#### Material to process
###
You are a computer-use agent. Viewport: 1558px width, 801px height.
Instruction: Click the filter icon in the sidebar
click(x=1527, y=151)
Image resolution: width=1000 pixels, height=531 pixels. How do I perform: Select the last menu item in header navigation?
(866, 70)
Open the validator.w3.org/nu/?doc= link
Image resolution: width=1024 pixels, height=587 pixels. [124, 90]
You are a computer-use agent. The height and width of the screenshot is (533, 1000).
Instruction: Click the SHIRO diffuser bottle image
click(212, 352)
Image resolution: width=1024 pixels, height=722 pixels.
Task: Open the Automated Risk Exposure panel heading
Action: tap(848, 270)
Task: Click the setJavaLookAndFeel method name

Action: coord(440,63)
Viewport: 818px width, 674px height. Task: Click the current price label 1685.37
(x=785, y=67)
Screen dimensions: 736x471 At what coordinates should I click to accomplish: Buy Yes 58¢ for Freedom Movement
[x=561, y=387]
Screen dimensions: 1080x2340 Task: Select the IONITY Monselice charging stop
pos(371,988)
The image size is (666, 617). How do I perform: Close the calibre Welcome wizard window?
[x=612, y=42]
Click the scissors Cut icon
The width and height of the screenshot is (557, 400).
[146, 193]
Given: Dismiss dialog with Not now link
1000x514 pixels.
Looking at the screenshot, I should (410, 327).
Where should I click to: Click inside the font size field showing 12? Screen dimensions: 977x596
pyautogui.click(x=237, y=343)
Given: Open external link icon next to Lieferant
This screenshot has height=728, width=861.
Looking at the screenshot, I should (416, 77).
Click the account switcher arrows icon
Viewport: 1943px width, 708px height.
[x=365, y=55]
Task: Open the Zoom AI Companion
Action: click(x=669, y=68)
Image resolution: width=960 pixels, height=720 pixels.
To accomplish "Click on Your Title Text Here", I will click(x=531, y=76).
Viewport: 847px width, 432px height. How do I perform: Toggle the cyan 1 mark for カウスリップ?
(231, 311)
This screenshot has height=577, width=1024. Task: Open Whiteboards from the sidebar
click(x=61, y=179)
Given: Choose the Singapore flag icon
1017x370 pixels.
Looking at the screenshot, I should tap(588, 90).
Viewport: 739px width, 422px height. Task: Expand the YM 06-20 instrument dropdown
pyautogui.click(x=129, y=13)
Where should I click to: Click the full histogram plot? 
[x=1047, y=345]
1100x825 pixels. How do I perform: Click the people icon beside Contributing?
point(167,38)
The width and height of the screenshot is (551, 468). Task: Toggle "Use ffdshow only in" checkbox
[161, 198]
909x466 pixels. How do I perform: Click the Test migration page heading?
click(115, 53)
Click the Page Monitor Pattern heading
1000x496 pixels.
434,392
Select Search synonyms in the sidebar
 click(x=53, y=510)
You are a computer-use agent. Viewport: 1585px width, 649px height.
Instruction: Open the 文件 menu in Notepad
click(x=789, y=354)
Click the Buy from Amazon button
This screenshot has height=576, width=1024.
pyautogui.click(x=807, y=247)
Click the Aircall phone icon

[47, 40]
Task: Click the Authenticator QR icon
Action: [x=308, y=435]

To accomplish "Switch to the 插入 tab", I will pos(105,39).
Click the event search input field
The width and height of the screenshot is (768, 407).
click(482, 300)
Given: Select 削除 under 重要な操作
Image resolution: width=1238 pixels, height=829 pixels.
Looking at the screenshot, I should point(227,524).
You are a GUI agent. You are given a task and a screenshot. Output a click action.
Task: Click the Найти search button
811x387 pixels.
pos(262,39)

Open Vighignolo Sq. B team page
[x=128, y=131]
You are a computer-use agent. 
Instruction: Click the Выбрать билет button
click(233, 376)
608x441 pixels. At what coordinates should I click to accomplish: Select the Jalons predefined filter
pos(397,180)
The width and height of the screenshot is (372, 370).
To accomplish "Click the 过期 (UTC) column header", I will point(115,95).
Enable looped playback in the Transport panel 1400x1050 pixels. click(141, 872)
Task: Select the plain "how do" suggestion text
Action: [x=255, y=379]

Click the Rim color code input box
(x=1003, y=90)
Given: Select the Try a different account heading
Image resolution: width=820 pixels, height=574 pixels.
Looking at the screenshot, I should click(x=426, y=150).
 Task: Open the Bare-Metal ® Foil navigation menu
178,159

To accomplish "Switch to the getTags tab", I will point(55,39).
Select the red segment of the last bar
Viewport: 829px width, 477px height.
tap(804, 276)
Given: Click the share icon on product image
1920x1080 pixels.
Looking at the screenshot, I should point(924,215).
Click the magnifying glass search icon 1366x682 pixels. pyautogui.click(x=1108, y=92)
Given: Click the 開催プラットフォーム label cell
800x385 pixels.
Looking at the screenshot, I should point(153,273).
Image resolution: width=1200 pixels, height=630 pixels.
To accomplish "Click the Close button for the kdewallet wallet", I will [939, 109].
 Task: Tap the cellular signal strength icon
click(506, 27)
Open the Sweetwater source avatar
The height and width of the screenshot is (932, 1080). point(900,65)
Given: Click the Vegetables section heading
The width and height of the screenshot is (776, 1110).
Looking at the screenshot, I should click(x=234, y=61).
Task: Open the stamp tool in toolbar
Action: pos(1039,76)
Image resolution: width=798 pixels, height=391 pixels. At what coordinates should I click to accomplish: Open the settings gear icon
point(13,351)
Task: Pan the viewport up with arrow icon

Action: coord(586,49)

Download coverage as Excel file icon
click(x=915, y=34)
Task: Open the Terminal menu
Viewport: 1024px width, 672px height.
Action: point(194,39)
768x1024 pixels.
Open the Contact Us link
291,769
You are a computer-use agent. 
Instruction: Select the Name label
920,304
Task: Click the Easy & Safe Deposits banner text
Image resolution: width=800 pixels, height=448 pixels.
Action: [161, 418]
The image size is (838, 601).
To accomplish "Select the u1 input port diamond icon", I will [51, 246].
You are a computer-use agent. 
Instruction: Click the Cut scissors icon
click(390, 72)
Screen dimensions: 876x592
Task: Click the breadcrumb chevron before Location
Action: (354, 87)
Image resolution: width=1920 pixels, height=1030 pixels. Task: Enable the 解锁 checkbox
###
#### Activity
Each line in the entries above, starting at the line with "Instruction: Click the Выбрать билет button" and ending at the line with "Given: Select the", is to be printed exactly, and only those lines.

#### Response below
Instruction: Click the Выбрать билет button
click(233, 376)
608x441 pixels. At what coordinates should I click to accomplish: Select the Jalons predefined filter
pos(397,180)
The width and height of the screenshot is (372, 370).
To accomplish "Click the 过期 (UTC) column header", I will point(115,95).
Enable looped playback in the Transport panel 1400x1050 pixels. click(141, 872)
Task: Select the plain "how do" suggestion text
Action: [x=255, y=379]

Click the Rim color code input box
(x=1003, y=90)
Given: Select the Try a different account heading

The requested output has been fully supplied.